Sempre al centro della scena, Pino.
«Ancora al centro della scena, ancora per un po’.

E al centro di un viaggio di qualità, tra i classici napoletani e i brani della mia produzione, tra i versi di Bovio e Di Giacomo, di Viviani e Carosone, sino a Dalla e Pino Daniele. Accompagnato da un’artista poliedrica come Rosa Miranda».

Sei l’ultimo testimone di una stagione.
«Certo, sono l’ultimo vivente ad aver partecipato alle Audizioni di Piedigrotta, l’ultimo a poter raccontare di incontri con poeti, musicisti, maestri di altri tempi».

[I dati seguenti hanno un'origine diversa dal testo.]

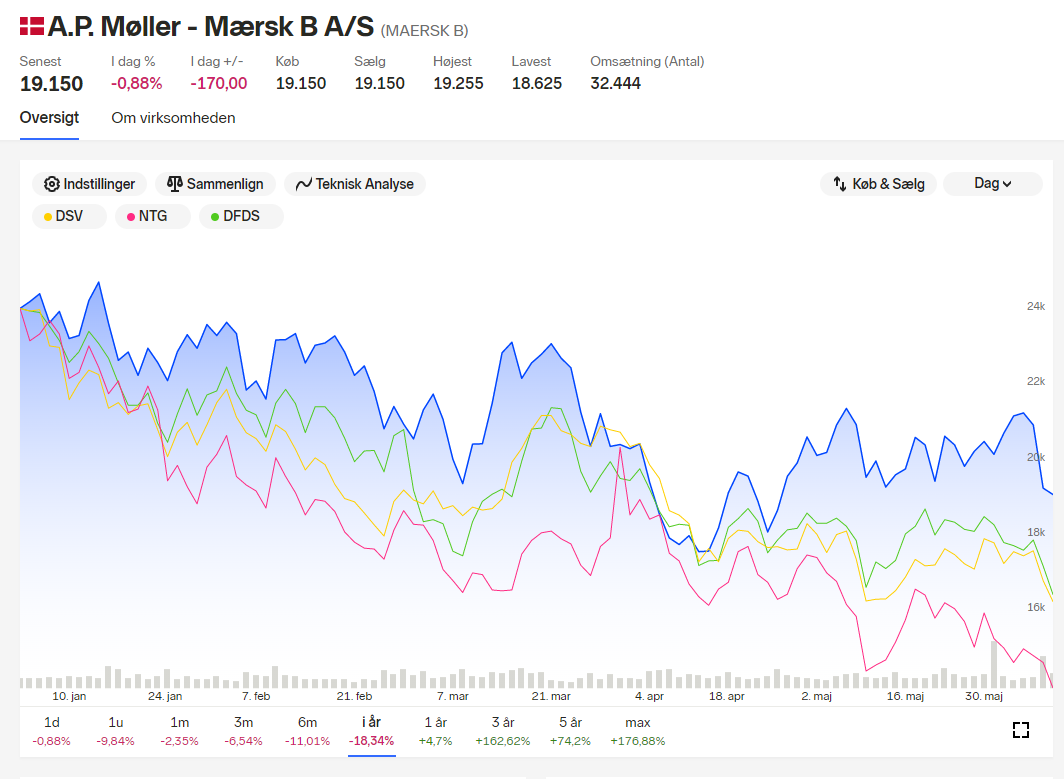Toggle the NTG comparison chip
Viewport: 1064px width, 779px height.
[x=153, y=216]
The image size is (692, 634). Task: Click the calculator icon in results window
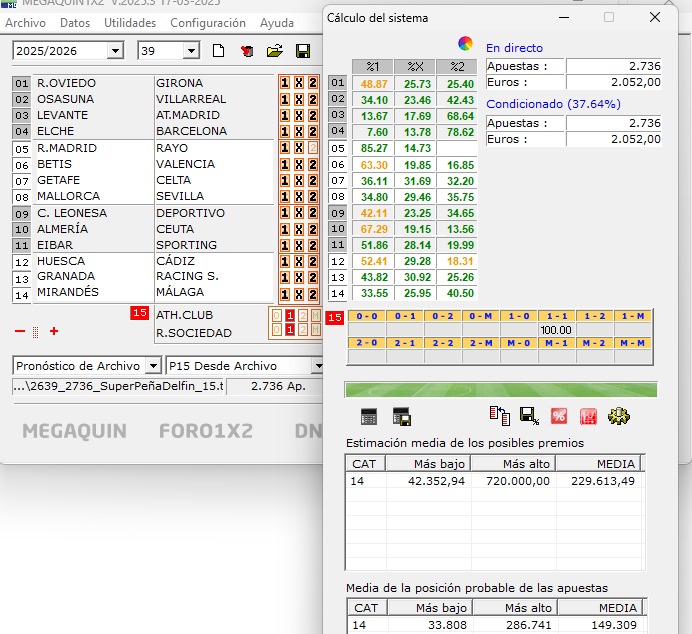click(x=369, y=417)
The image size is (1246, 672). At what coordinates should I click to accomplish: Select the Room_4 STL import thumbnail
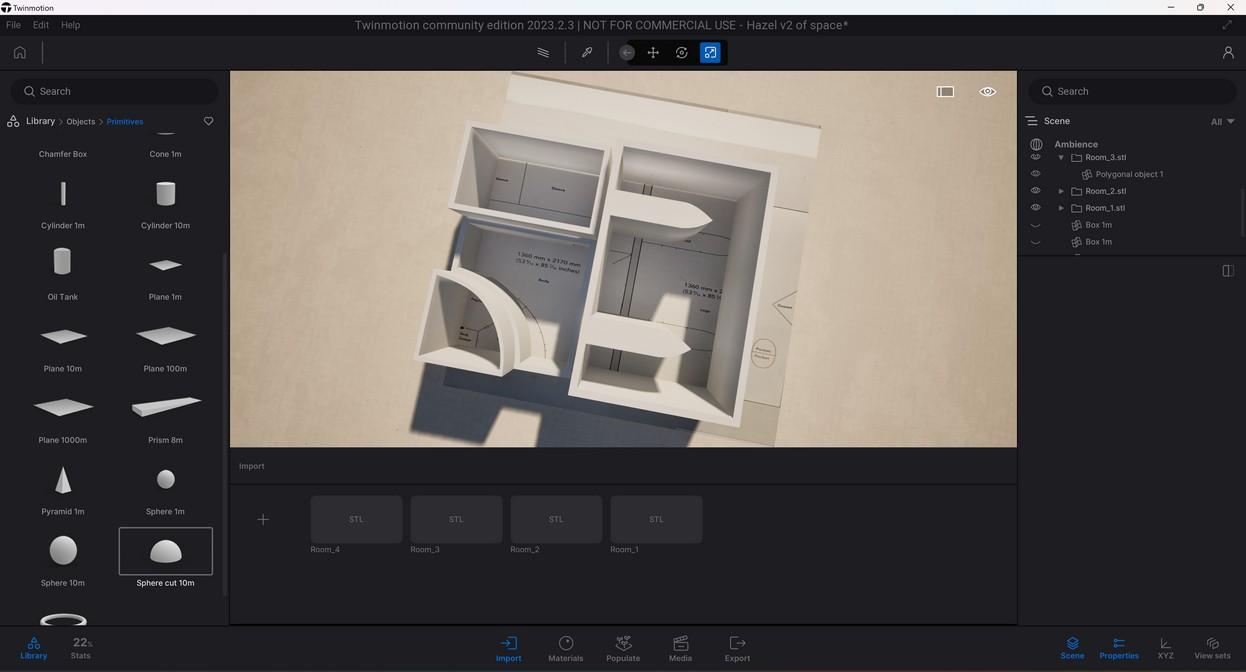356,519
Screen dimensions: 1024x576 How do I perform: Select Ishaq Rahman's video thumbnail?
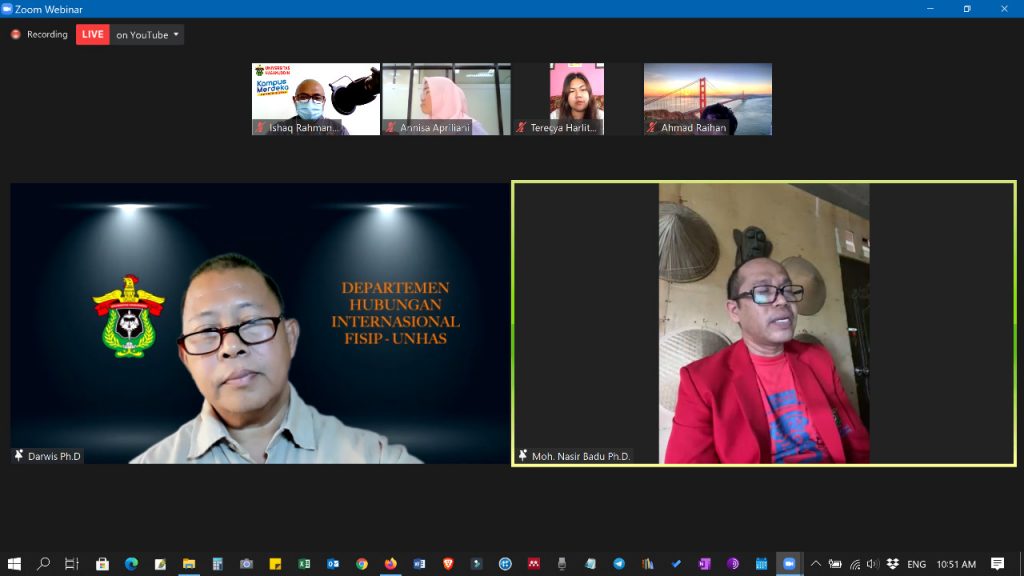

Eppure le tue canzoni sono passate di generazione in generazione.
«I rapper, i trapper si sentono miei nipoti. Non certo per la voce, il ritmo, la melodia, ma perché ho sempre cantato canzoni di strada: la mia strada è diversa dalla loro, ma come la loro, è vista male dai benpensanti. Nel 2007 ho collaborato con i Co’Sang, da allora tanti ragazzi si sono misurati con i miei pezzi. “’O motoscafo” non parlava di malavita, ma di contrabbandieri di Santa Lucia, ragazzi che cercavano di portare il pane a casa, uccisi in mare. Certo, evadevano le tasse, facevano un commercio illegale, ma in una Napoli senza lavoro si procuravano da campare, e facevano campare, senza spacciare, senza rubare. Non so se oggi vada meglio, senza sigarette di contrabbando, ma con le città invasa dalla droga e dalla violenza».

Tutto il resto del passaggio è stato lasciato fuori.